ACTIVITY: Using the data below, copy each line that includes the word "agent".

─── DATA FOR THIS TASK

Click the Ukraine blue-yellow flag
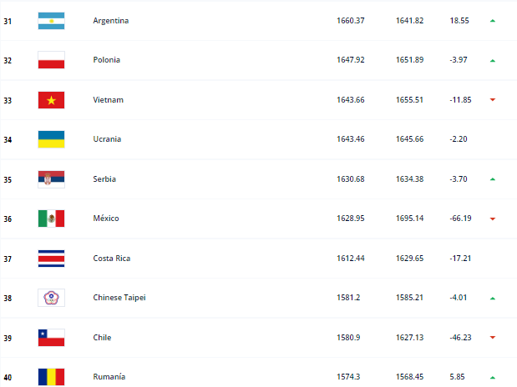 51,139
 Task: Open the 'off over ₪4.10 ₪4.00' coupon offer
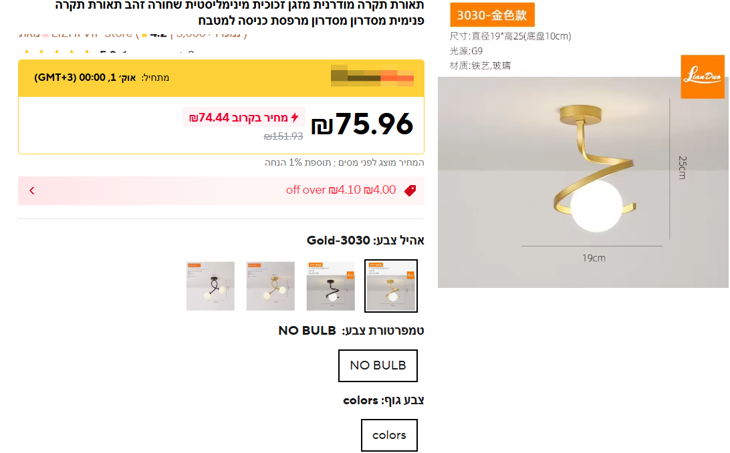pyautogui.click(x=341, y=190)
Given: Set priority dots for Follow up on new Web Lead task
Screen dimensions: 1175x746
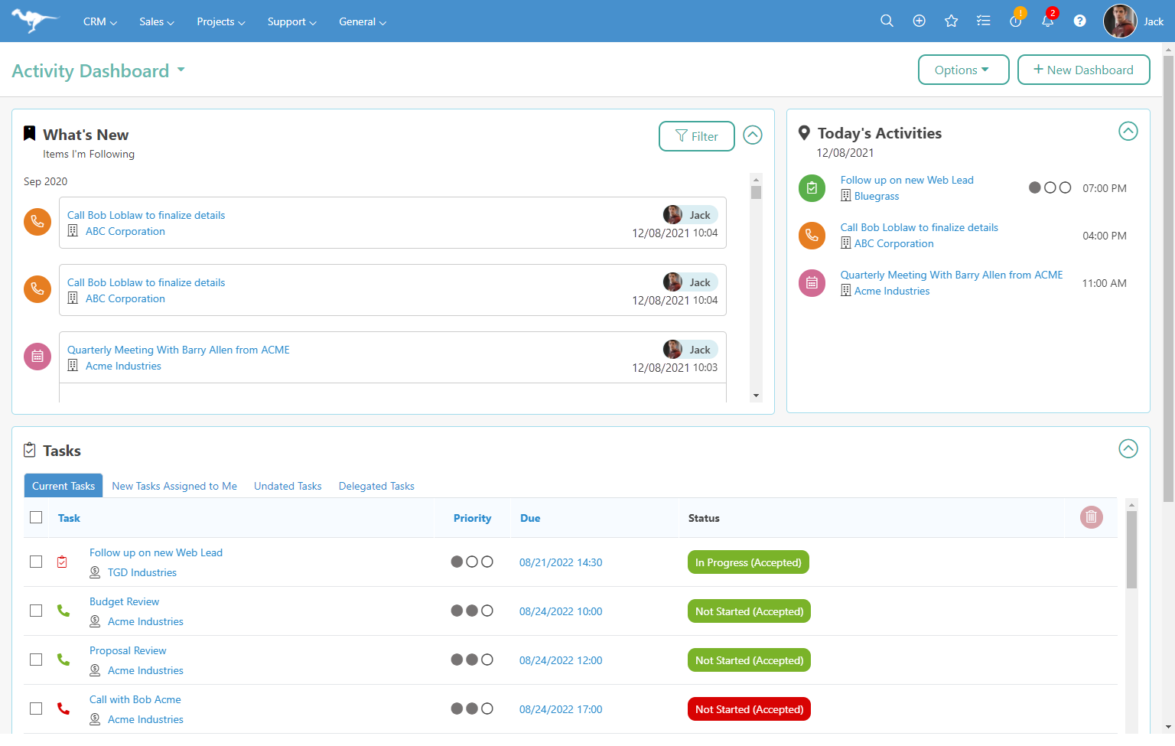Looking at the screenshot, I should [472, 562].
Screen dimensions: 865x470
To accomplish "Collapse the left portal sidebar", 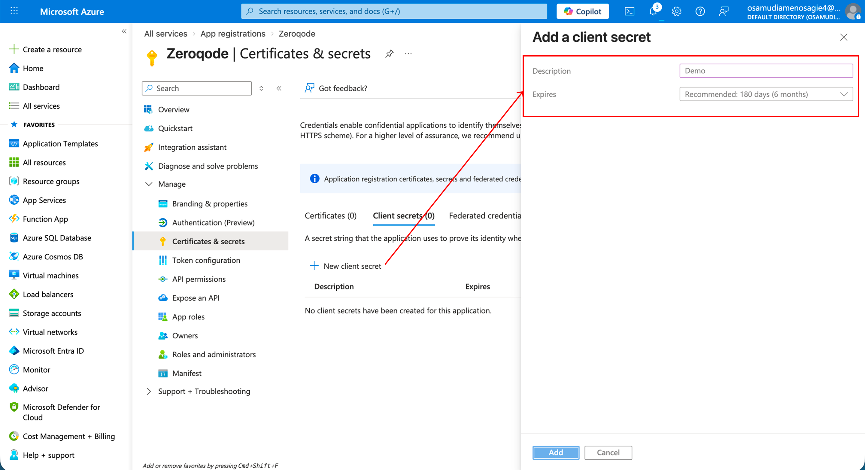I will (124, 31).

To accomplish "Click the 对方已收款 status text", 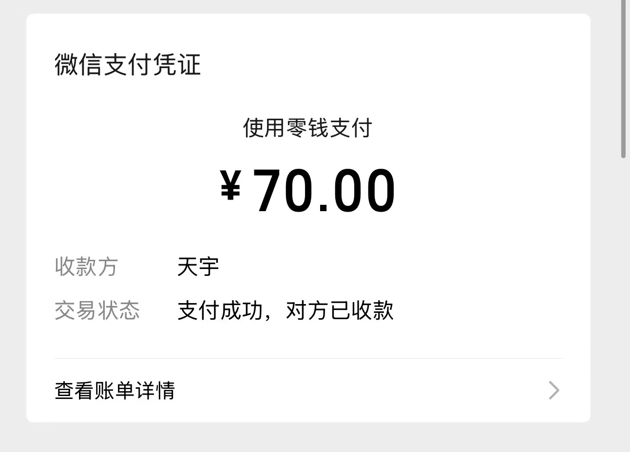I will 340,310.
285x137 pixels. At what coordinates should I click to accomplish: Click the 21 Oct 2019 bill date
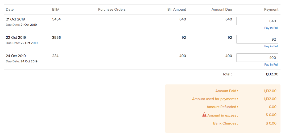(x=15, y=19)
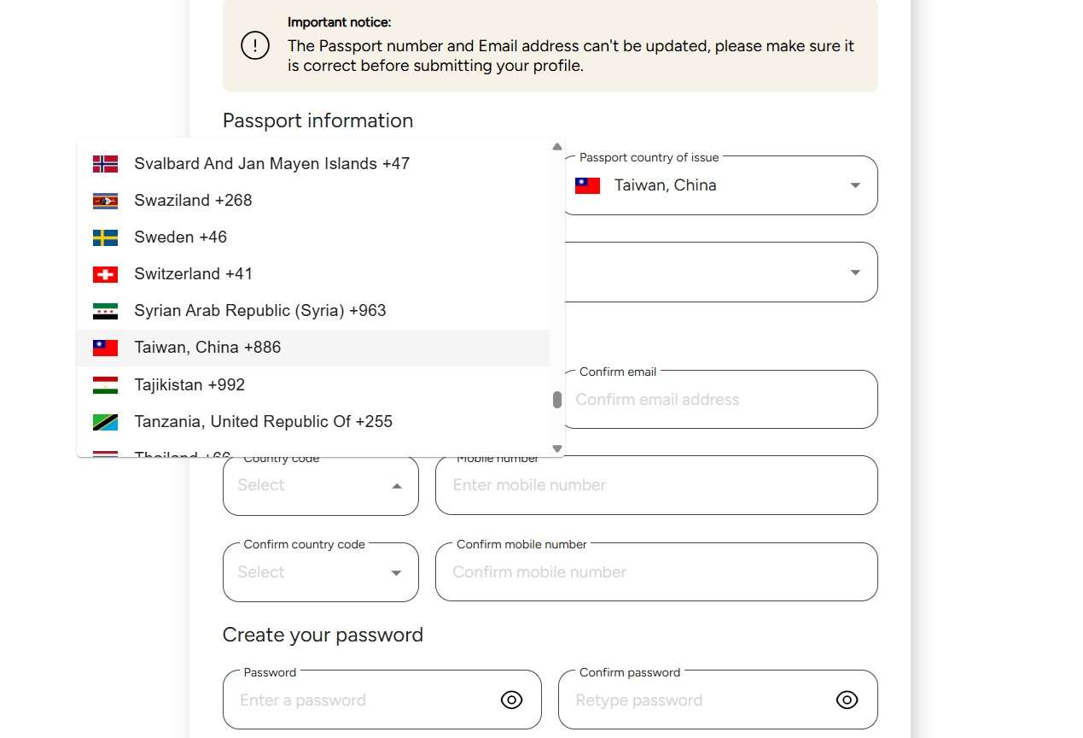Click the dropdown list scrollbar thumb
1083x738 pixels.
[x=557, y=400]
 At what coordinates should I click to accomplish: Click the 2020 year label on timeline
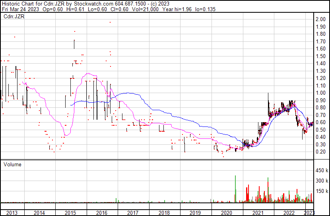226,213
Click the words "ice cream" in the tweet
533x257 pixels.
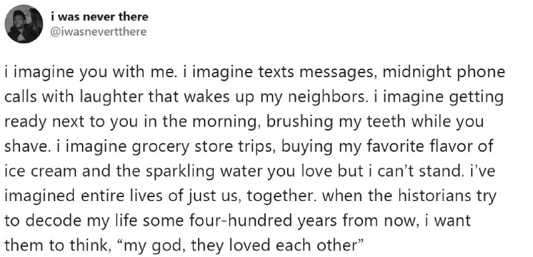[41, 172]
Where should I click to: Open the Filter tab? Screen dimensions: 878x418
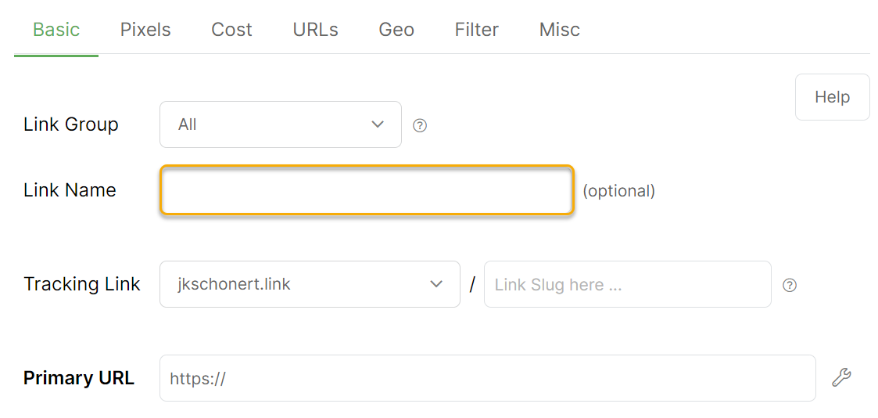pos(477,30)
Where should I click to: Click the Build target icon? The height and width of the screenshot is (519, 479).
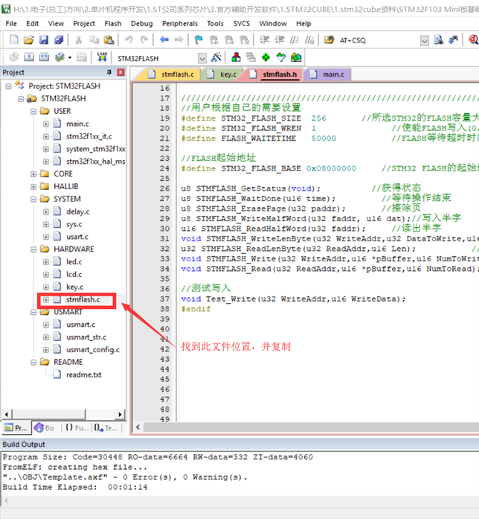tap(28, 57)
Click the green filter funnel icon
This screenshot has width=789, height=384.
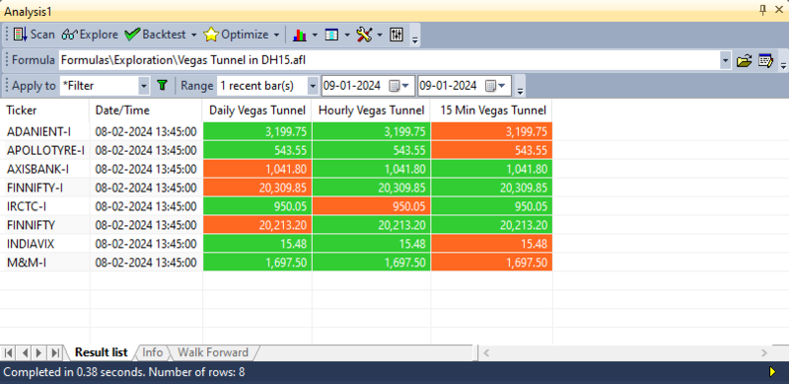pyautogui.click(x=162, y=85)
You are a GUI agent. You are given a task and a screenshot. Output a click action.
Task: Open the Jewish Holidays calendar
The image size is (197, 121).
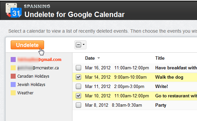click(31, 85)
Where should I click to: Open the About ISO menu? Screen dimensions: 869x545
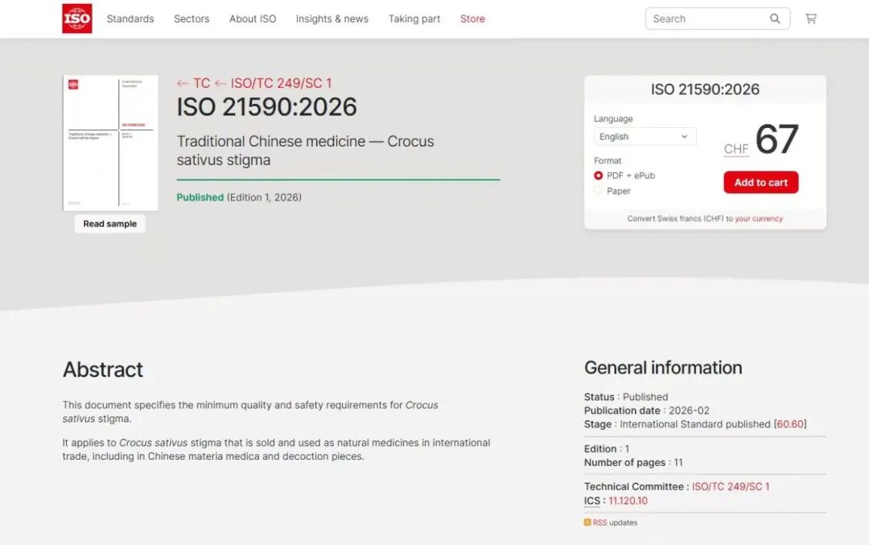pos(253,19)

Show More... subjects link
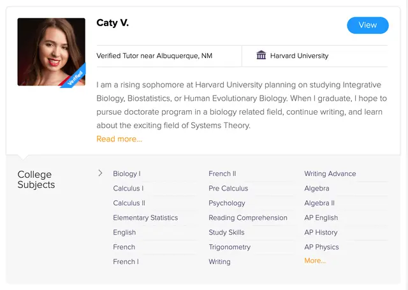(x=315, y=261)
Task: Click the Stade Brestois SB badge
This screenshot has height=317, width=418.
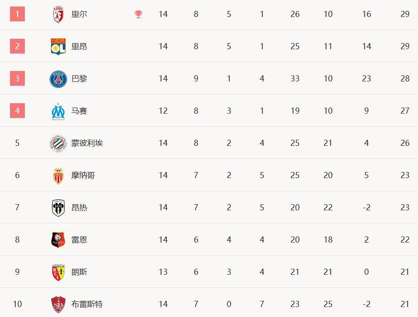Action: coord(58,304)
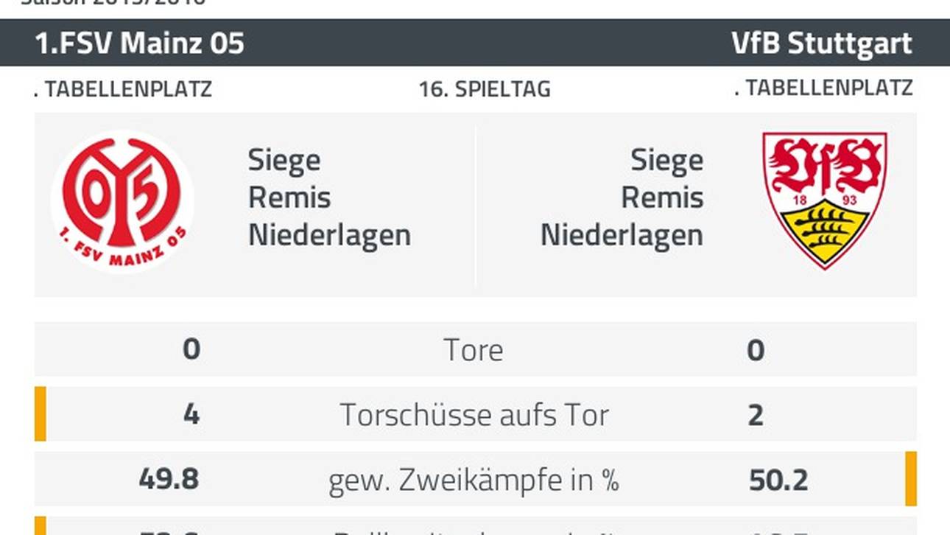Viewport: 950px width, 535px height.
Task: Click the Tore statistics row label
Action: 474,350
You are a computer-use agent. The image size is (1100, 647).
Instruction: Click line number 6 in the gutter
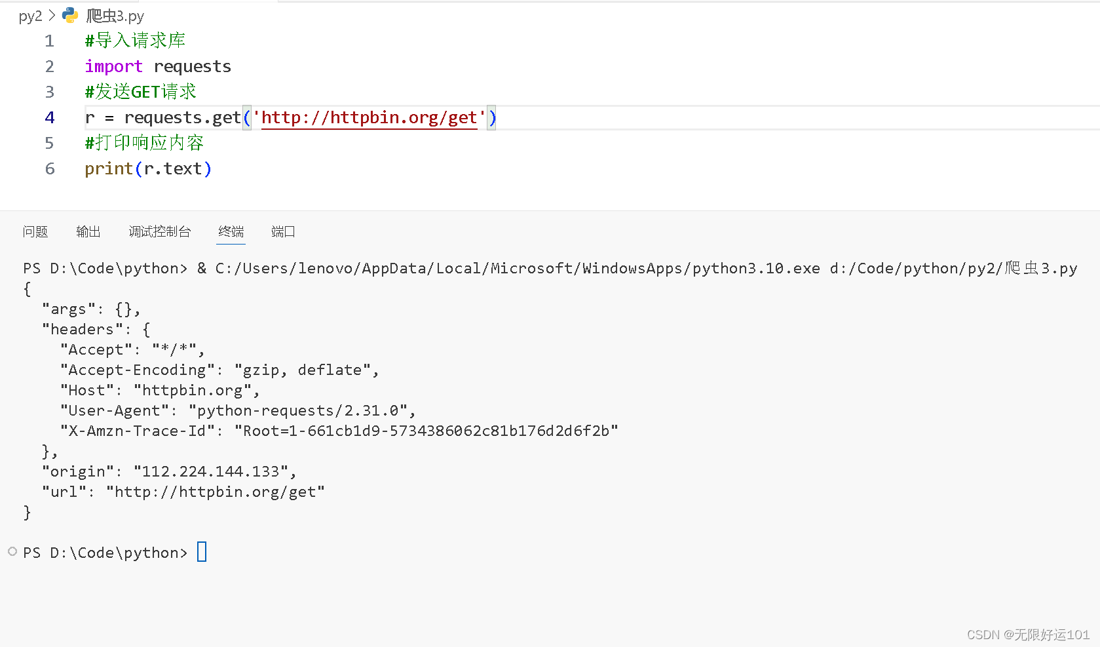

──────

OUTPUT FOR THIS TASK:
You are a GUI agent. You are given a task and a screenshot. Output a click action.
You are a computer-use agent. The image size is (1100, 647).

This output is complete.